History

Nazi Germany
- Name: U-3521
- Ordered: 6 November 1943
- Builder: F Schichau GmbH, Danzig
- Yard number: 1666
- Laid down: 24 September 1944
- Launched: 3 December 1944
- Commissioned: 14 January 1945
- Fate: Scuttled on 2 May 1945

General characteristics
- Class & type: Type XXI submarine
- Displacement: 1,621 t (1,595 long tons) surfaced; 1,819 t (1,790 long tons) submerged;
- Length: 76.70 m (251 ft 8 in) (o/a); 60.50 m (198 ft 6 in) (p/h);
- Beam: 8 m (26 ft 3 in) (o/a); 5.3 m (17 ft 5 in) (p/h);
- Height: 11.30 m (37 ft 1 in)
- Draught: 6.32 m (20 ft 9 in)
- Installed power: 4,000 PS (2,900 kW; 3,900 shp) (diesel drive); 5,000 PS (3,700 kW; 4,900 shp) (standard electric drive); 226 PS (166 kW; 223 shp) (silent electric drive);
- Propulsion: Diesel/Electric; 2 × MAN M6V40/46KBB supercharged 6-cylinder diesel engines ; 2 × SSW GU365/30 double-acting electric motors ; 2 × SSW GV232/28 silent running electric motors;
- Speed: Surfaced:; 15.6 knots (28.9 km/h; 18.0 mph) (diesel); 17.9 knots (33.2 km/h; 20.6 mph) (electric); Submerged:; 17.2 knots (31.9 km/h; 19.8 mph) (electric); 6.1 knots (11.3 km/h; 7.0 mph) (silent running motors);
- Range: 15,500 nmi (28,700 km; 17,800 mi) at 10 knots (19 km/h; 12 mph) surfaced; 340 nmi (630 km; 390 mi) at 5 knots (9.3 km/h; 5.8 mph) submerged;
- Test depth: 280 m (920 ft)
- Complement: 57–60 crewmen
- Sensors & processing systems: Type F432 D2 Radar Transmitter; FuMB Ant 3 Bali Radar Detector;
- Armament: 6 × bow torpedo tubes; 23 × 53.3 cm (21 in) torpedoes or 17 × torpedoes and 12 × TMC mines; 4 × 2 cm (0.8 in) AA guns or; 4 × 3.7 cm (1.5 in) AA guns;

Service record
- Part of: 8th U-boat Flotilla; 14 January – 15 February 1945; 5th U-boat Flotilla; 16 February – 2 May 1945;
- Identification codes: M 49 708
- Commanders: Oblt.z.S. Günther Keller; 14 January – 2 May 1945;
- Operations: None
- Victories: None

= German submarine U-3521 =

German World War II submarine

German submarine U-3521 was a Type XXI U-boat (one of the "Elektroboote") of Nazi Germany's Kriegsmarine, built for service in World War II. She was ordered on 6 November 1943, and was laid down on 24 September 1944 at F Schichau GmbH, Danzig, as yard number 1666. She was launched on 3 December 1944, and commissioned under the command of Oberleutnant zur See Günther Keller on 14 January 1945.

==Design==
Like all Type XXI U-boats, U-3521 had a displacement of 1621 t when at the surface and 1819 t while submerged. She had a total length of 76.70 m (o/a), a beam of 8 m, and a draught of 6.32 m. The submarine was powered by two MAN SE supercharged six-cylinder M6V40/46KBB diesel engines each providing 4000 PS, two Siemens-Schuckert GU365/30 double-acting electric motors each providing 5000 PS, and two Siemens-Schuckert silent running GV232/28 electric motors each providing 226 PS.

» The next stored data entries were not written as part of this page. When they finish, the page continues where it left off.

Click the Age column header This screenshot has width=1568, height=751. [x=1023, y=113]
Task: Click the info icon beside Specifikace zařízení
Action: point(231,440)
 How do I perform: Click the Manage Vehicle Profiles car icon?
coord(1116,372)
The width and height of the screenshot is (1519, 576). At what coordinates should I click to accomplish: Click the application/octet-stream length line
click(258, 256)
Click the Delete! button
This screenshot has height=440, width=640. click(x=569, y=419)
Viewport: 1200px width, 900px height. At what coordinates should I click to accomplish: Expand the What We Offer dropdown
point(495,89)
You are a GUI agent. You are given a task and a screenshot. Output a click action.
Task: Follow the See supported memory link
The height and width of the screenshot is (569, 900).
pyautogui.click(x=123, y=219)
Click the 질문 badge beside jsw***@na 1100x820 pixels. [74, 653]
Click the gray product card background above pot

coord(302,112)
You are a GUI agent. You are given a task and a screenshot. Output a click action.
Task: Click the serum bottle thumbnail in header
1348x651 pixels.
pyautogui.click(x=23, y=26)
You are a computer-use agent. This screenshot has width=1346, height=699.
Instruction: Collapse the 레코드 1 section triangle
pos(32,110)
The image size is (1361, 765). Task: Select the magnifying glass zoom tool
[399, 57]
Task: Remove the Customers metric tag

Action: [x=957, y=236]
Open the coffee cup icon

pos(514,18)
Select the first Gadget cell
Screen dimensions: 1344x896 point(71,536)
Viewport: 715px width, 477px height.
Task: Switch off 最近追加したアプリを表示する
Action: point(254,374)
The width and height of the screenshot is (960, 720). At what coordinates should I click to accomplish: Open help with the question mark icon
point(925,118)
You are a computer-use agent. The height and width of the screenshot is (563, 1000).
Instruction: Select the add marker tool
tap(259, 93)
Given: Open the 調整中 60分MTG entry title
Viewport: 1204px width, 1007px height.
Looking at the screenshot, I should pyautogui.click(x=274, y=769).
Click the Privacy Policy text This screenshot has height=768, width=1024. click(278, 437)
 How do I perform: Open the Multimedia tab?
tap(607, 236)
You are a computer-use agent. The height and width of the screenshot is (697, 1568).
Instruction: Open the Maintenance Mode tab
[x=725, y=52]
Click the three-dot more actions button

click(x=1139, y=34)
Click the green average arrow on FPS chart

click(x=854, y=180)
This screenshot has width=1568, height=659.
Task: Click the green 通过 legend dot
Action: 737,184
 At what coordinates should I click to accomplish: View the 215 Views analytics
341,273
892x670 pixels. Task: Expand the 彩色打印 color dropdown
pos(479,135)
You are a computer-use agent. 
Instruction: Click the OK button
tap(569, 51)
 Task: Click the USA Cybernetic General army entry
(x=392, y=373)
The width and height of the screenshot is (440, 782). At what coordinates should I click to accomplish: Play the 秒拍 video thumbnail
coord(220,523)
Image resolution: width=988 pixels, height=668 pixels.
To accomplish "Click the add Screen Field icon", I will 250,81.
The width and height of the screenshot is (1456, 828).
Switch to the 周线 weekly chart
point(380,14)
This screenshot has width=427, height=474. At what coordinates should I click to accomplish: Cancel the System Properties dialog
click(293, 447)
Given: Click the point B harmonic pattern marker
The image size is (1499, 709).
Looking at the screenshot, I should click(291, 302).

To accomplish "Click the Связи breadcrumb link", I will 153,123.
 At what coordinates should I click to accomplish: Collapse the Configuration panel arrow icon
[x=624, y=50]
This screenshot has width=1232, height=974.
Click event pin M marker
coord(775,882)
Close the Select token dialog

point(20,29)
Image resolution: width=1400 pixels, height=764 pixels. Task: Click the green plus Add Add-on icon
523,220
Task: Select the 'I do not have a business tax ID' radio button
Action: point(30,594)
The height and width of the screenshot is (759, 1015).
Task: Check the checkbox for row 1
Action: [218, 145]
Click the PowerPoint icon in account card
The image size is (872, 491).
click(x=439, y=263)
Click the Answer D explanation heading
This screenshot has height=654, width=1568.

The submarine had a maximum surface speed of 15.6 kn and a submerged speed of 17.2 kn. When running on silent motors the boat could operate at a speed of 6.1 kn. When submerged, the boat could operate at 5 kn for 340 nmi; when surfaced, she could travel 15500 nmi at 10 kn. U-3521 was fitted with six 53.3 cm torpedo tubes in the bow and four 2 cm C/30 anti-aircraft guns. She could carry twenty-three torpedoes or seventeen torpedoes and twelve mines. The complement was five officers and fifty-two men.

==Fate==
U-3521 was scuttled on 2 May 1945, at Travemünde, as part of Operation Regenbogen. The wreck was later raised and broken up.